Ministers now face having to exempt under 18s from the scans or face the delays of introducing new legislation to ensure airport security staff do not commit offences under child pornography laws.
They also face demands from civil liberties groups for safeguards to ensure that images from the £80,000 scanners, including those of celebrities, do not end up on the internet. The Department for Transport confirmed that the "child porn" problem was among the "legal and operational issues" now under discussion in Whitehall after Gordon Brown's announcement on Sunday that he wanted to see their "gradual" introduction at British airports.
A 12-month trial at Manchester airport of scanners which reveal naked images of passengers including their genitalia and breast enlargements, only went ahead last month after under-18s were exempted.
The decision followed a warning from Terri Dowty, of Action for Rights of Children, that the scanners could breach the Protection of Children Act 1978, under which it is illegal to create an indecent image or a "pseudo-image" of a child.
Dowty told the Guardian she raised concerns with the Metropolitan police five years ago over plans to use similar scanners in an anti-knife campaign, and when the Department for Transport began a similar trial in 2006 on the Heathrow Express rail service from Paddington station.
"They do not have the legal power to use full body scanners in this way," said Dowty, adding there was an exemption in the 1978 law to cover the "prevention and detection of crime" but the purpose had to be more specific than the "trawling exercise" now being considered.A Manchester airport spokesman said their trial had started in December, but only with passengers over 18 until the legal situation with children was clarified. So far 500 people have taken part on a voluntary basis with positive feedback from nearly all those involved.
Passengers also pass through a metal detector before they can board their plane. Airport officials say the scanner image is only seen by a single security officer in a remote location before it is deleted.
A Department for Transport spokesman said:
"We understand the concerns expressed about privacy in relation to the deployment of body scanners. It is vital staff are properly trained and we are developing a code of practice to ensure these concerns are properly taken into account. Existing safeguards also mean those operating scanners are separated from the device, so unable to see the person to whom the image relates, and these anonymous images are deleted immediately."But Shami Chakrabarti, of Liberty, had concerns over the "instant" introduction of scanners:
"Where are the government assurances that electronic strip-searching is to be used in a lawful and proportionate and sensitive manner based on rational criteria rather than racial or religious bias?" she said.Her concerns were echoed by Simon Davies of Privacy International who said he was sceptical of the privacy safeguards being used in the United States. Although the American system insists on the deletion of the images, he believed scans of celebrities or of people with unusual or freakish body profiles would prove an "irresistible pull" for some employees.
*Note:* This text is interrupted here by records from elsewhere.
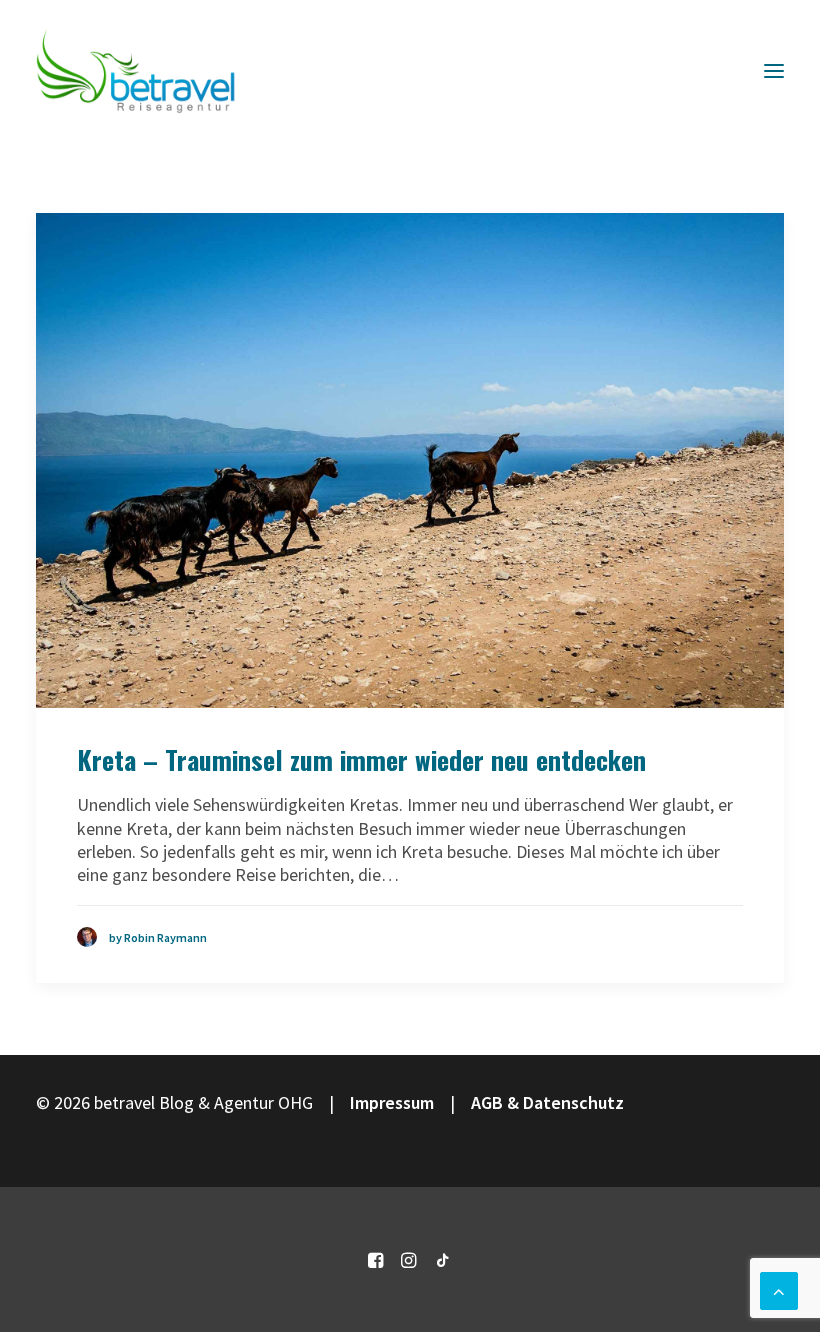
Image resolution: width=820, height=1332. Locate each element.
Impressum (392, 1102)
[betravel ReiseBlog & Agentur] (136, 71)
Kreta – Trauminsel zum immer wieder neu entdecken (361, 759)
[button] (774, 71)
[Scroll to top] (779, 1288)
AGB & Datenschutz (547, 1102)
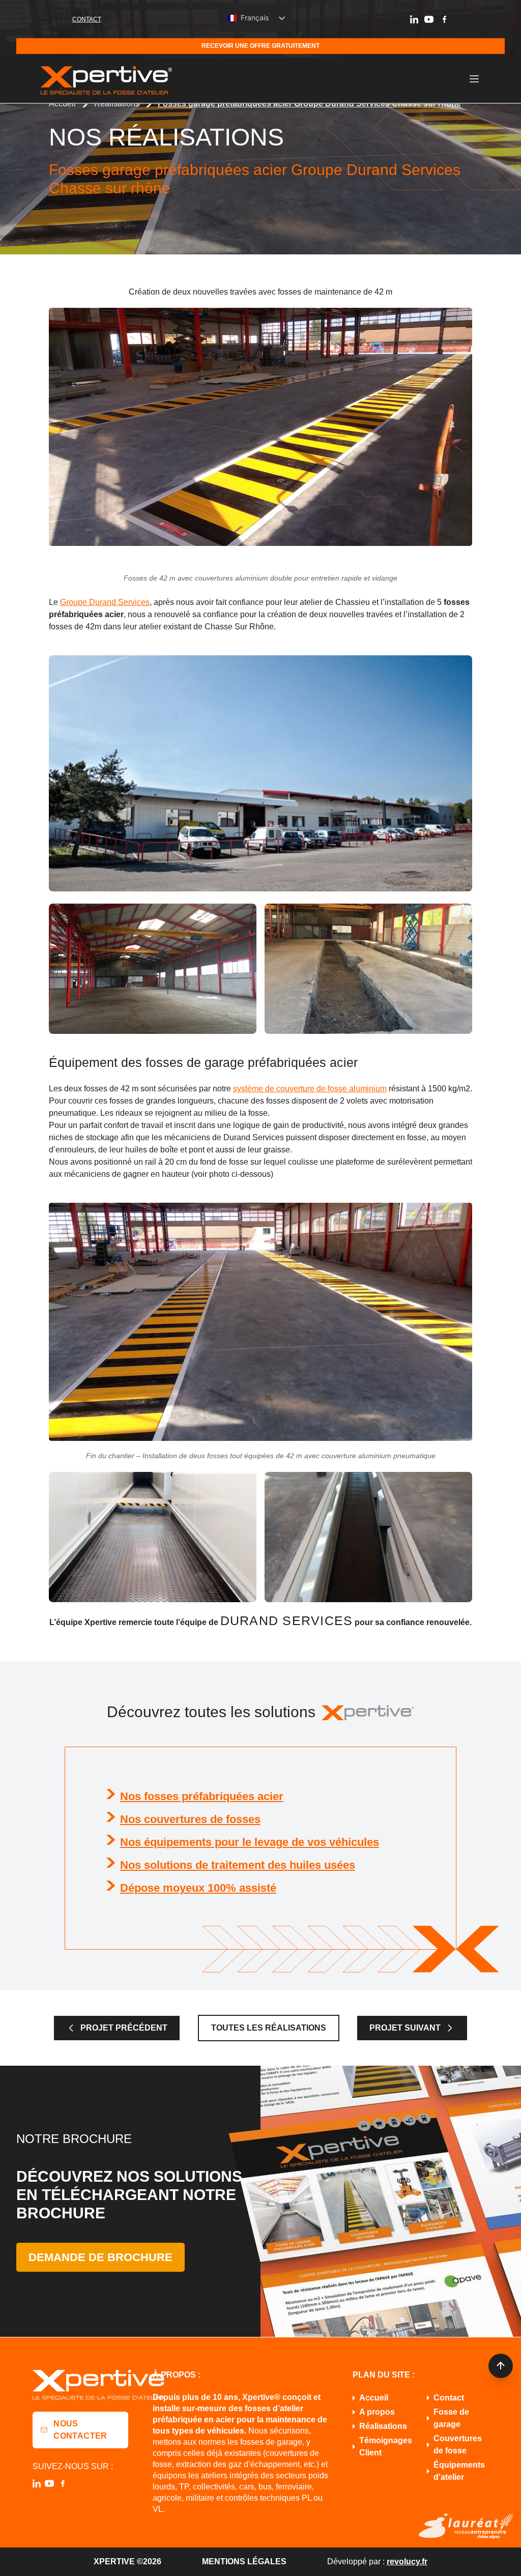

The disclosures came as Downing Street insisted British intelligence information that the Detroit plane suspect tried to contact radical Islamists while a student in London was passed on to the US.
Umar Farouk Abdulmutallab's name was included in a dossier of people believed to have made attempts to deal with extremists, but he was not singled out as a particular risk, Brown's spokesman said.
President Barack Obama has criticised US intelligence agencies for failing to piece together information about the 23-year-old that should have stopped him boarding the flight.
Brown's spokesman said:
"There was security information about this individual's activities and that was shared with the US authorities."